TRY IT: The expected answer comprises all lines from the entries that contain the string "button".

STORED DATA:
:::

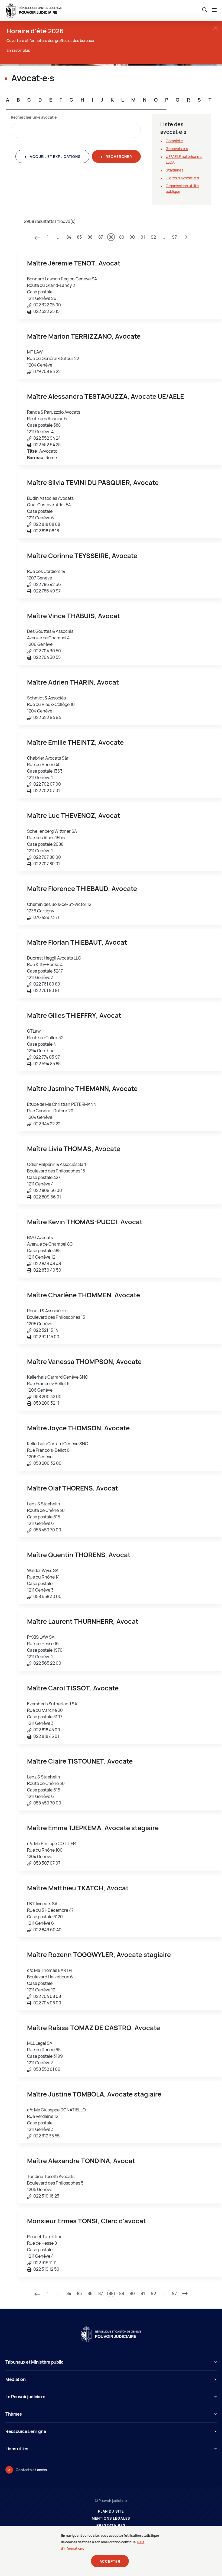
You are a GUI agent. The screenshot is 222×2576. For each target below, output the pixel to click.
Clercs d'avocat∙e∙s (182, 177)
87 (100, 237)
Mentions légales (111, 2518)
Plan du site (111, 2511)
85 (79, 237)
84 (68, 237)
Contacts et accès (31, 2469)
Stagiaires (174, 170)
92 (153, 237)
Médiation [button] (15, 2379)
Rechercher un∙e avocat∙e (34, 117)
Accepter (110, 2561)
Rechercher (118, 156)
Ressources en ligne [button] (25, 2431)
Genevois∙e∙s (177, 148)
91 (143, 237)
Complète (174, 140)
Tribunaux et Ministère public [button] (34, 2362)
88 (111, 237)
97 (174, 237)
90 (132, 237)
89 (121, 237)
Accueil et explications (54, 156)
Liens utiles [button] (16, 2449)
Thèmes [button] (13, 2414)
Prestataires (110, 2525)
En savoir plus (18, 50)
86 (90, 237)
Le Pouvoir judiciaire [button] (25, 2397)
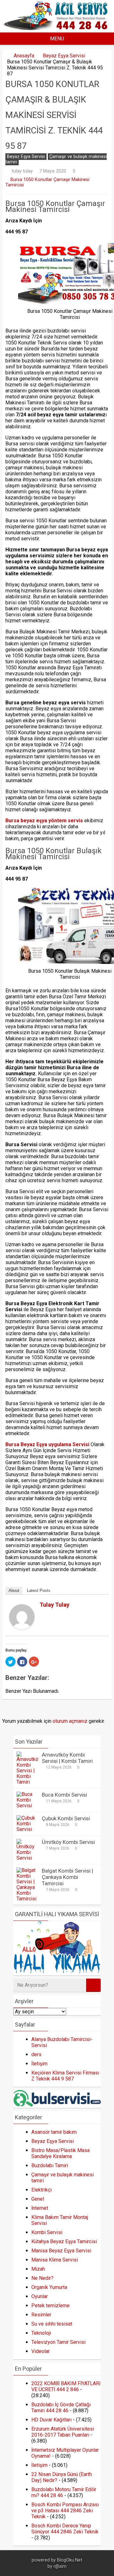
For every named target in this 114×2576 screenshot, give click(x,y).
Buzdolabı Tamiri (49, 2165)
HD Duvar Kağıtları (51, 2420)
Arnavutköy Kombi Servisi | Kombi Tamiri (67, 1758)
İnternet (39, 2208)
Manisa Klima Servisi (54, 2260)
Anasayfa (24, 56)
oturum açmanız (70, 1721)
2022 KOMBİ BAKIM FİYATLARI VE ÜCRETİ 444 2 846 (66, 2386)
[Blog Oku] (57, 28)
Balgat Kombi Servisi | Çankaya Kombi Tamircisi (67, 1877)
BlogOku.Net (69, 2560)
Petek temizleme (50, 2306)
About (14, 1590)
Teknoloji (41, 2333)
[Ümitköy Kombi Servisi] (27, 1858)
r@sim (60, 2566)
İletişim (39, 2064)
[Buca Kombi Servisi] (27, 1806)
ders (36, 2054)
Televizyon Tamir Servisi (58, 2342)
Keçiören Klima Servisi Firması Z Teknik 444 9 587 (65, 2076)
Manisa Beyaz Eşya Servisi (61, 2251)
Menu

:::

EXERCISE RESULT:
Médiation [button] (15, 2379)
Ressources en ligne [button] (25, 2431)
Tribunaux et Ministère public [button] (34, 2362)
Liens utiles [button] (16, 2449)
Thèmes [button] (13, 2414)
Le Pouvoir judiciaire [button] (25, 2397)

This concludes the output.